**Given records**
- - - -
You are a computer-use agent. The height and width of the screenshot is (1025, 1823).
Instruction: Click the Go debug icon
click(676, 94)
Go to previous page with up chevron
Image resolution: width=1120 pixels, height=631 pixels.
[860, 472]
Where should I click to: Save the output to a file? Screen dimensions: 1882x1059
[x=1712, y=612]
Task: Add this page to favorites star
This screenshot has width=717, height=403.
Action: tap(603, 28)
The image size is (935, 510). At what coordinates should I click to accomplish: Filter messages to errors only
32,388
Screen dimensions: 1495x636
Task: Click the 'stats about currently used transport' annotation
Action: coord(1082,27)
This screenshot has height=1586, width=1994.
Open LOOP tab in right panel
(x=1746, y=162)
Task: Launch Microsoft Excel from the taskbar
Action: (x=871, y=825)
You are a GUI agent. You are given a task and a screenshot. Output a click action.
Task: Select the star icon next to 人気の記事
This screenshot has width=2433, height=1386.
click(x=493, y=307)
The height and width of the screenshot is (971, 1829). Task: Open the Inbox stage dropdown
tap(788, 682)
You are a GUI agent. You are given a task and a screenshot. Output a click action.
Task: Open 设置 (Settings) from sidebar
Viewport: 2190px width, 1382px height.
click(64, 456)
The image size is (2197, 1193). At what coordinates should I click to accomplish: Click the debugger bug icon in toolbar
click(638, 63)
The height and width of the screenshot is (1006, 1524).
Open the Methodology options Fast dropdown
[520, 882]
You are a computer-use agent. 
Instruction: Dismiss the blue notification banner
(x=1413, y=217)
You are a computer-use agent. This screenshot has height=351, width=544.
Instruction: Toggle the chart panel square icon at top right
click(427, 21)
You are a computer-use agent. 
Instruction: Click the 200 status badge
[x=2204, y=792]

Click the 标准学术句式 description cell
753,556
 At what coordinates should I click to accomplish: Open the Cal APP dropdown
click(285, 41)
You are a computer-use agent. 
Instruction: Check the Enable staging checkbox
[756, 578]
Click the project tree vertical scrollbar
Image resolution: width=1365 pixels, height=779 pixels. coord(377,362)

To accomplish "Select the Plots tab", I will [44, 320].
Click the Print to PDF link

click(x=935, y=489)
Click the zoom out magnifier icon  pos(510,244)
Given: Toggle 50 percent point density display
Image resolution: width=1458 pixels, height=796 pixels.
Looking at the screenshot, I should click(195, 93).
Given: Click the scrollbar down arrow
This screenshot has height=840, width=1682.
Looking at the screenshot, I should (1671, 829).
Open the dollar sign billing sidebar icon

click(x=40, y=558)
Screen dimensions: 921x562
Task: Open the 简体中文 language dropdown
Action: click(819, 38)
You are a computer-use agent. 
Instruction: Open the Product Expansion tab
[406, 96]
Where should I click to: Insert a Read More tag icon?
- - - -
Beginning at the line with "Click the project tree vertical scrollbar" and ending at the last line of the entries, print every line exactly.

**Task response**
Click the project tree vertical scrollbar
Image resolution: width=1365 pixels, height=779 pixels. coord(377,362)

To accomplish "Select the Plots tab", I will [44, 320].
Click the Print to PDF link

click(x=935, y=489)
Click the zoom out magnifier icon  pos(510,244)
Given: Toggle 50 percent point density display
Image resolution: width=1458 pixels, height=796 pixels.
Looking at the screenshot, I should click(195, 93).
Given: Click the scrollbar down arrow
This screenshot has height=840, width=1682.
Looking at the screenshot, I should (1671, 829).
Open the dollar sign billing sidebar icon

click(x=40, y=558)
Screen dimensions: 921x562
Task: Open the 简体中文 language dropdown
Action: click(819, 38)
You are a computer-use agent. 
Instruction: Open the Product Expansion tab
[406, 96]
Where should I click to: Insert a Read More tag icon?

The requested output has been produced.